Class StorageMultiFileReaderConfig<T,​B>

  • Type Parameters:
    T - The required data type of the items to read
    B - The file metadata type used by the storage implementation

    public class StorageMultiFileReaderConfig<T,​B>
    extends Object
    A builder + configuration for pipes reading multiple remote files from storage. Suitable for sync/async pipes. Supports: - Filtering files - Automatic file sharding (either by file count or file volume) - Reading from multiple remote paths, recursively or not - Setting parallelism level - Choosing whether to stream data or to download and then read locally - Defining the file reading order (sync pipes only)
    Author:
    Eyal Schneider
    • Method Detail

      • builder

        public static <T,​B> StorageMultiFileReaderConfig.Builder<T,​B> builder​(PipeReaderSupplier<T,​B> supplier)
        Creates a builder set up with the given pipe supplier and additional defaults.
        Parameters:
        supplier - Produces a pipe ready to read items from a given file.
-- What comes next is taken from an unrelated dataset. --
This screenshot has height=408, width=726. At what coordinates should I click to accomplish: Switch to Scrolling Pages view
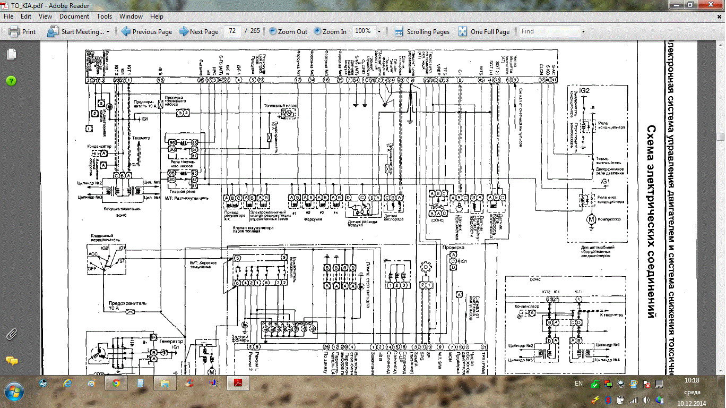(x=422, y=31)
Setting a supplier as a file handler provides maximal control for the caller. The supplier receives the file's input stream plus the file metadata, and builds a pipe reading items from it. As a simple alternative, a DecoderFactory can be passed as a file handler.
        Returns:
        The new builder, initialized with the given supplier
      • builder

        public static <T,​B> StorageMultiFileReaderConfig.Builder<T,​B> builder​(DecoderFactory<T> decoderFactory,
                                                                                          FileReadOptions readOptions)
        Creates a builder set up with the given file data decoder and additional defaults.
        Parameters:
        decoderFactory - Defines how items should be decoded from files. As an alternative when more control is needed, a PipeReaderSupplier can be passed instead.
        readOptions - Allows defining decompression and read buffer size to apply before decoding.
      • builder

        public static <T,​B> StorageMultiFileReaderConfig.Builder<T,​B> builder​(DecoderFactory<T> decoderFactory)
        Creates a builder set up with the given file data decoder and additional defaults.
        Parameters:
        decoderFactory - Defines how items should be decoded from files. As an alternative when more control is needed, a PipeReaderSupplier can be passed instead.
      • getFileFilter

        public Predicate<B> getFileFilter()
        Returns:
        The file predicate resulting from ANDing all the specified filters. Given a file metadata object, determines whether the file should be read. By default, the predicate accepts all files.
      • getShardSpecifier

        public ShardSpecifier getShardSpecifier()
        Returns:
        The identity of the shard to read. Null when automatic sharding is off. When enabled, all files passing the filter conditions are automatically assigned a shard, and checked whether they match the specified shard. Sharding is based on hashing of the file paths when balancing is turned off, and based on file sizes when balancing is turned on.
      • isBalancedSharding

        public boolean isBalancedSharding()
        Relevant only when automatic sharding is enabled.
        Returns:
        true when balanced sharding is enabled. When enabled, sharding tries to balance the total bytes volume in each shard. Otherwise, shards are more-less balanced by file count. By default this parameter is false. This option has some caveats to be aware of: 1. It consumes more memory since it stores all remote file references in memory. If you are working with millions of remote files, this may require careful memory settings. 2. When using in a distributed system, it is the responsibility of the user to guarantee that no file is added/changed once the workers start. Failing to do so will result in severe silent problems such as files handled by multiple instances, or files not handled at all.
      • getBucket

        public Bucket<B> getBucket()
        Returns:
        The bucket containing the files to read
      • getPaths

        public Collection<String> getPaths()
        Returns:
        The set of paths of folders to read files from. Should be relative to the bucket.
      • isRecursivePaths

        public boolean isRecursivePaths()
        Returns:
        true if and only if the files to fetch should be detected recursively under the given paths. By default set to false.
      • getPipeSupplier

        public PipeReaderSupplier<T,​B> getPipeSupplier()
        Returns:
        The pipe supplier specifying how items are extracted from files. Produces a pipe ready to read items from a given file. Setting a supplier as a file handler provides maximal control for the caller. The supplier receives the file's input stream plus the file metadata, and builds a pipe reading items from it. As a simple alternative, a DecoderFactory can be passed as a file handler.
      • getThreadNum

        public int getThreadNum()
        Returns:
        The number of threads to use for reading files. Refers to file download/streaming parallelism, and when used by an async pipe and the download flag is set, refers also to the number of threads used to read the local files after they are all downloaded. By default the thread count is set to the number of cores in the machine.
      • isDownloadFirst

        public boolean isDownloadFirst()
        Returns:
        When true, indicates that instead of streaming (the default behavior), we first download all files (in an efficient manner), and then read them locally. This approach can become relevant when any of the following applies: 1) There are very few files to fetch 2) The files differ significantly in their sizes 3) Local disk is SSD
      • getTmpFolder

        public File getTmpFolder()
        Returns:
        The temp folder to use when download flag is turned on. Null when download flag is turned off.
      • getFileOrder

        public Comparator<B> getFileOrder()
        Returns:
        The order by which files should be read. The order is defined as a comparator on file metadata objects. This only applies for sync readers. By default order is lexicographic on the full path.